What to do:
Beneath this task are records; print exactly the stretch of them from the line with "Toggle the select-all" through the line with "Click the SIGN", both ends included.

Saved data entries
************

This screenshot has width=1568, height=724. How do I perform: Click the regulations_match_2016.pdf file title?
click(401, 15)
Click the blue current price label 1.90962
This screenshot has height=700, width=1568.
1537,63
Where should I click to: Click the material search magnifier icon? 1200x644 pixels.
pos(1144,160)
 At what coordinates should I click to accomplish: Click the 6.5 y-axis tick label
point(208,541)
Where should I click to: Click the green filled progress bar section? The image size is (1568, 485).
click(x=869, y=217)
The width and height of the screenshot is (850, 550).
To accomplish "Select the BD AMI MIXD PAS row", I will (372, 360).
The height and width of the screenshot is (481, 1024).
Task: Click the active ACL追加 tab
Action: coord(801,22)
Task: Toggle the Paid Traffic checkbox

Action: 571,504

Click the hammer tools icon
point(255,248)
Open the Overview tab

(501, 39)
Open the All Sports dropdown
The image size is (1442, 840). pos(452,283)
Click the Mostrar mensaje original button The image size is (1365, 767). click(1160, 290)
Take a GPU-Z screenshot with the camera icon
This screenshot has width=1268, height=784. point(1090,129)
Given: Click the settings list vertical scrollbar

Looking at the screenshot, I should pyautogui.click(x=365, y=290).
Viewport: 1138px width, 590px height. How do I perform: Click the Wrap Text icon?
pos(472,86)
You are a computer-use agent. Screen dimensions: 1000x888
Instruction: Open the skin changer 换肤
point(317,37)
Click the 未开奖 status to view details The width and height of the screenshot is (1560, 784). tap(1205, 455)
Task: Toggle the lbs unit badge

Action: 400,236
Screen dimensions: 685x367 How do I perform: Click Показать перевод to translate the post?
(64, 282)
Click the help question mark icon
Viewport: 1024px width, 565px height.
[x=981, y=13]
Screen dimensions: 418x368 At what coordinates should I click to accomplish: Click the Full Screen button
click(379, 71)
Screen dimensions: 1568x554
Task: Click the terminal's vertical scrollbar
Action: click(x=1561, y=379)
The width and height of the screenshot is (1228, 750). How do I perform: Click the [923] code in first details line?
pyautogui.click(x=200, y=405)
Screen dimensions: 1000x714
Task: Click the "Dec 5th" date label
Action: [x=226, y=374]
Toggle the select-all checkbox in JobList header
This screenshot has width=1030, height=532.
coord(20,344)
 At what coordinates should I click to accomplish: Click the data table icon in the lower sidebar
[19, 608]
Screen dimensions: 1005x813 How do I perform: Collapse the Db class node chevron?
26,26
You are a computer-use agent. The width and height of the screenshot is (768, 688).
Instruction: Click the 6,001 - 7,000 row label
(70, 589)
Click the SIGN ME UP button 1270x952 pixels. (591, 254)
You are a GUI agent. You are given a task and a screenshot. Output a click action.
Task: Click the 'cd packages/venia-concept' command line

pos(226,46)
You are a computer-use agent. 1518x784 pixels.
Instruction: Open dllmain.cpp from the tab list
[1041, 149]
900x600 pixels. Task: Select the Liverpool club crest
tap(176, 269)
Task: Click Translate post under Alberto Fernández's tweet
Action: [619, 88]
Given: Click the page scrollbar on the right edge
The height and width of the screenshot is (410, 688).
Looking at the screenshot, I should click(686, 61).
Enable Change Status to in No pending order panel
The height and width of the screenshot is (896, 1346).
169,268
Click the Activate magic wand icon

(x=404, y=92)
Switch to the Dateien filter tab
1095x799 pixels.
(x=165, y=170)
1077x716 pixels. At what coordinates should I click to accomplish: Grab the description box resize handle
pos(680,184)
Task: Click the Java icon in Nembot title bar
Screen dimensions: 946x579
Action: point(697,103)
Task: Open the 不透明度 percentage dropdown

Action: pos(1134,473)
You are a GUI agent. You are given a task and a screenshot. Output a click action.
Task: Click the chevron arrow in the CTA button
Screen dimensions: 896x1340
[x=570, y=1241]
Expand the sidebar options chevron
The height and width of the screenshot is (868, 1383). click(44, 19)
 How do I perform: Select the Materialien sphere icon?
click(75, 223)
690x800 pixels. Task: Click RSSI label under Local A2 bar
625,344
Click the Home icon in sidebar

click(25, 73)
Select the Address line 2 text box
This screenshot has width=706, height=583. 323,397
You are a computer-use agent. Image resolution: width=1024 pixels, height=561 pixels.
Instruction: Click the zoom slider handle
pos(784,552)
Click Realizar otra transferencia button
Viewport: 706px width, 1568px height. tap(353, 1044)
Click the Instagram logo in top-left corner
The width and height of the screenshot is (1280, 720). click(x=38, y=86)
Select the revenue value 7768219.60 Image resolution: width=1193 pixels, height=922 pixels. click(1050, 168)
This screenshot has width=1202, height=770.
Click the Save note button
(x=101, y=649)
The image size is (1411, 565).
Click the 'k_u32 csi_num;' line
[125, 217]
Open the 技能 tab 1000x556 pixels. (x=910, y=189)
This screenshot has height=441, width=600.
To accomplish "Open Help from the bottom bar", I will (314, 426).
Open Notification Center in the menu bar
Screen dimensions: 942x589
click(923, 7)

************

Completed exercise:
Toggle the select-all checkbox in JobList header
This screenshot has width=1030, height=532.
coord(20,344)
 At what coordinates should I click to accomplish: Click the data table icon in the lower sidebar
[19, 608]
Screen dimensions: 1005x813 How do I perform: Collapse the Db class node chevron?
26,26
You are a computer-use agent. The width and height of the screenshot is (768, 688).
Instruction: Click the 6,001 - 7,000 row label
(70, 589)
Click the SIGN ME UP button 1270x952 pixels. (591, 254)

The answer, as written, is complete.